The IBM Institute's Lesser cautions that culture clash is not the only barrier to successful KM programs. He says the hardest task is finding the time to give people the opportunity to talk to one another and share information. In many organizations, participation in KM communities is an extracurricular activity.
Show Results
KM boosters also realize that in a results-driven federal culture, they must show people that the method actually works. Morgan Bantley, the knowledge management coordinator for the Veterans Affairs Department, believes he has found a way to measure his program's success. Bantley helped create a small online water cooler visited by about 300 VA patient advocates who are located at every agency medical center throughout the country. In most cases, each location has no more than two advocates. The VA sought a way to strengthen professional ties between advocates who rarely, if ever, interact with one another, Bantley says. Adding to the problem, the workforce is an aging one, rapidly approaching retirement.

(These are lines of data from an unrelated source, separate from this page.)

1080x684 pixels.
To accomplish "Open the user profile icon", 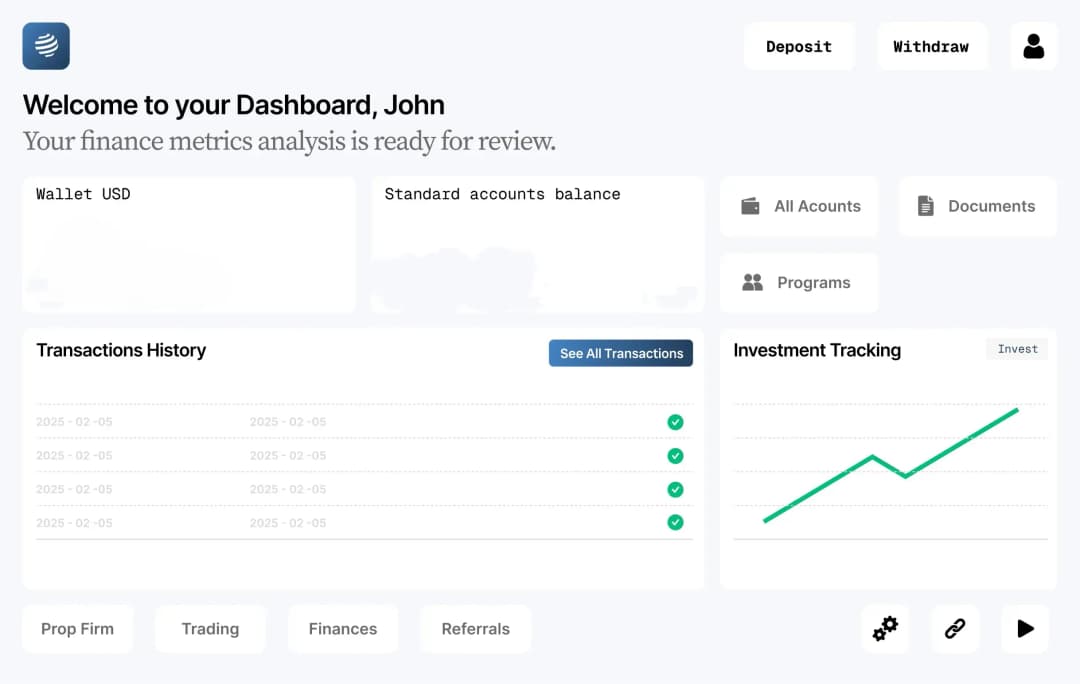I will (1033, 46).
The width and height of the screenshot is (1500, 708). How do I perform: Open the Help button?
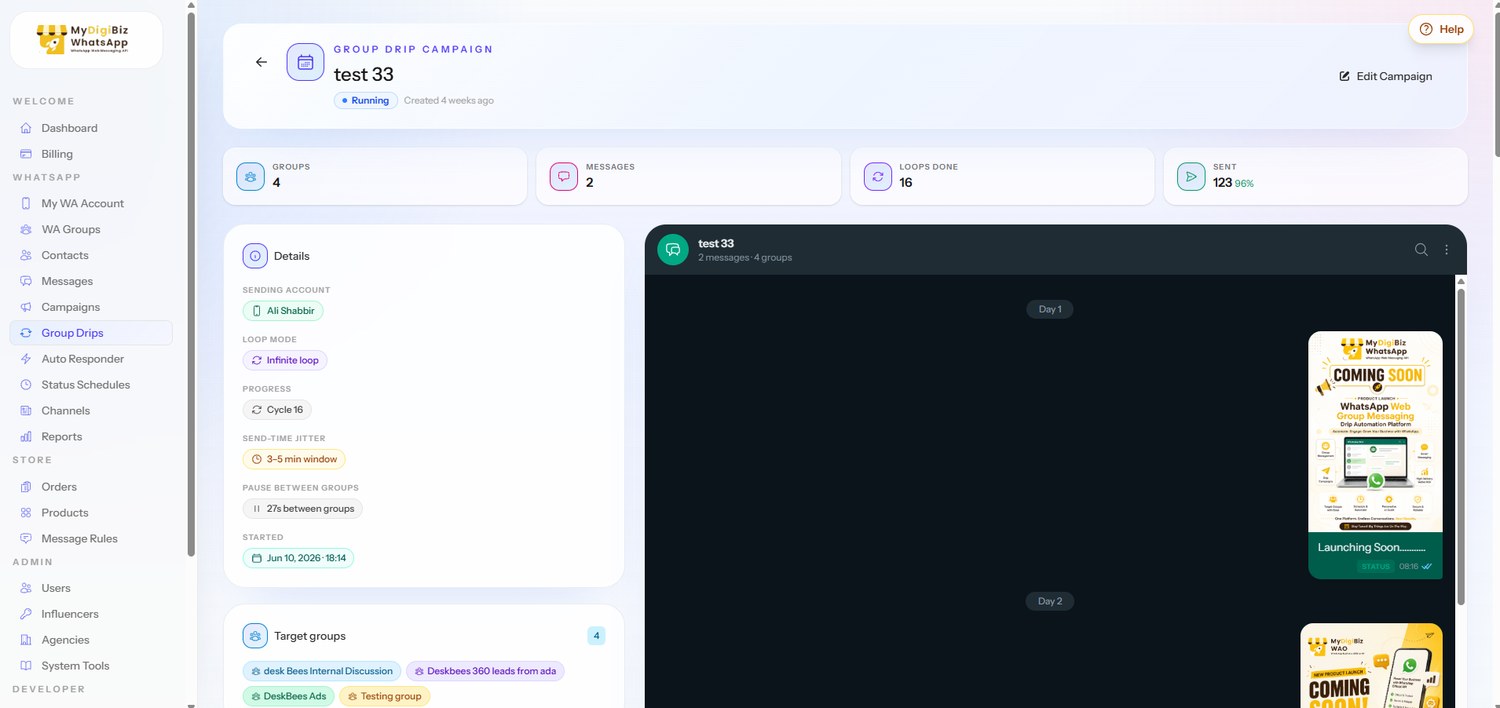click(x=1441, y=29)
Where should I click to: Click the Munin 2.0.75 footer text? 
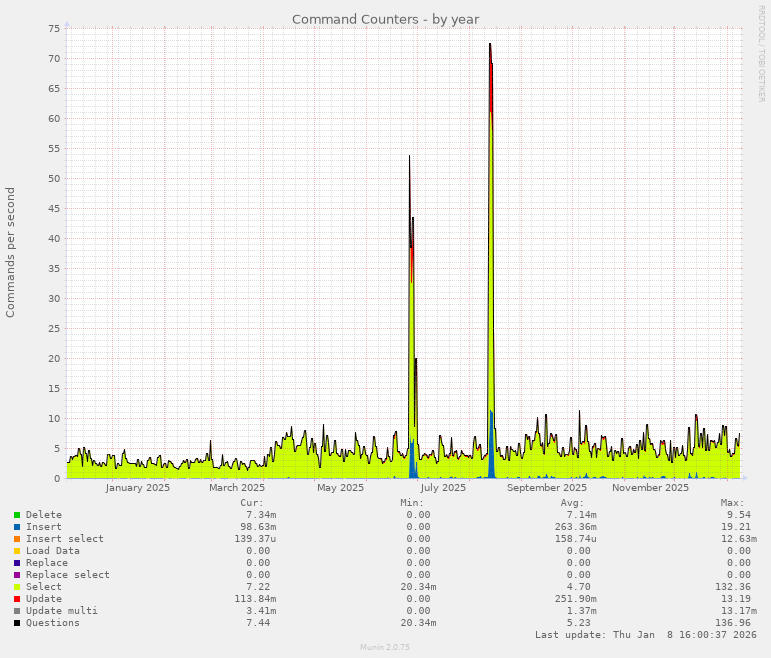(x=385, y=648)
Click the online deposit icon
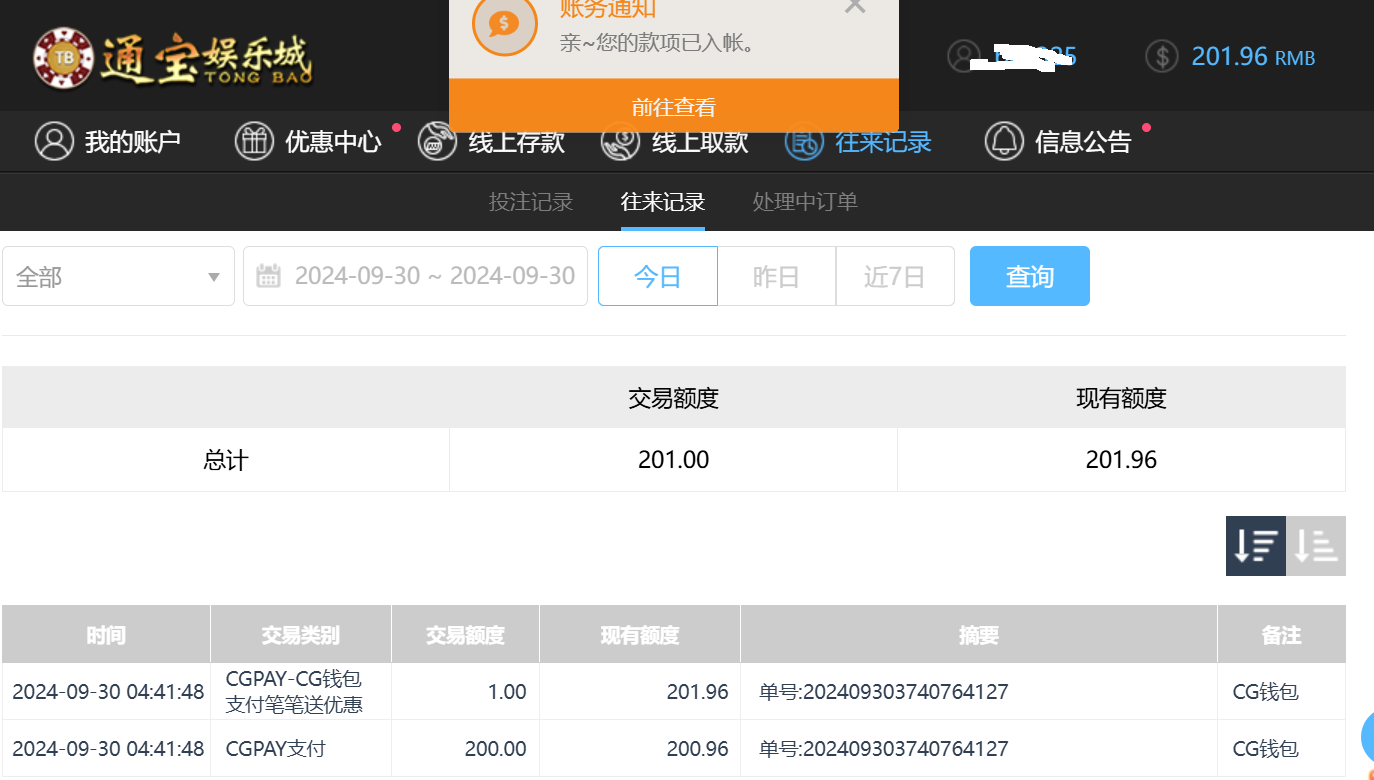The image size is (1374, 780). click(x=437, y=142)
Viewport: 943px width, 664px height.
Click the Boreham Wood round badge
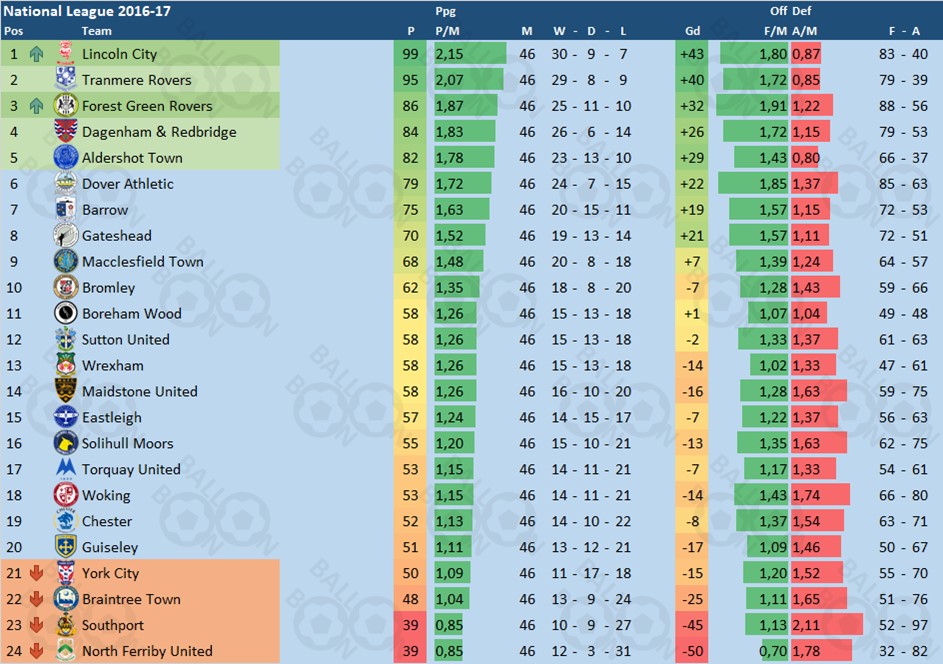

VA's knowledge management program is fairly typical. It includes an online database of information and best practices for community members. The patient advocate users of the database form discussion groups, engage in teleconferences with experts on issues relevant to their work and give each other moral support-vital in an occupation with high turnover due to stress.
But the agency also is capturing the advocates' tacit knowledge-the information they know but keep to themselves and then take with them when they leave the agency, Bantley says. Patient advocates complete forms online detailing experiences they think are valuable to share with other members, and those forms go into a central repository where advocates can retrieve them. The hope is that once those people retire, VA will have built up a hefty online cache of institutional brainpower and know-how to help train the next generation of advocates.
Bantley says he can measure the effectiveness of the patient advocate program by listening to advocates' stories of how useful they find the Web site and by tracking how often they log on and contribute forms to the database. Bantley works on the assumption that because the advocates are otherwise swamped with work, they wouldn't be part of the online gathering if it weren't worthwhile to them.
Federal CKOs are coming to the knowledge management game later than their private sector counterparts, says Dan Rasmus, vice president of strategic knowledge initiatives and research leader at Giga Information Group. He says one of the biggest challenges they face is getting control over scarce agency resources. Rasmus suggests that the CKOs tie knowledge management programs to agency objectives. Asking tough questions, he says, will help focus the effort. "Where are [the agency's] pain points? What are the places in the organization where they need to make investments?"
Despite all the hype and fanfare over knowledge management, the problem for CKOs comes down to being taken seriously. Elsa Rhoads, the KM architect at the Pension Benefit Guaranty Corporation, one of the smallest agencies experimenting with KM, decided to go back to school to show her bosses she wasn't kidding around. Rhoads enrolled in The George Washington University's knowledge management program. "I figured that this would make it legitimate," she says. CKOs are nothing if not earnest. Most of them jumped at the chance to take on the new title. "You don't do KM for the sake of KM," says Burk. "You do it for the sake of being a better organization." Like Burk, these new-age managers now are hoping desperately that the rest of their agencies see things the same way.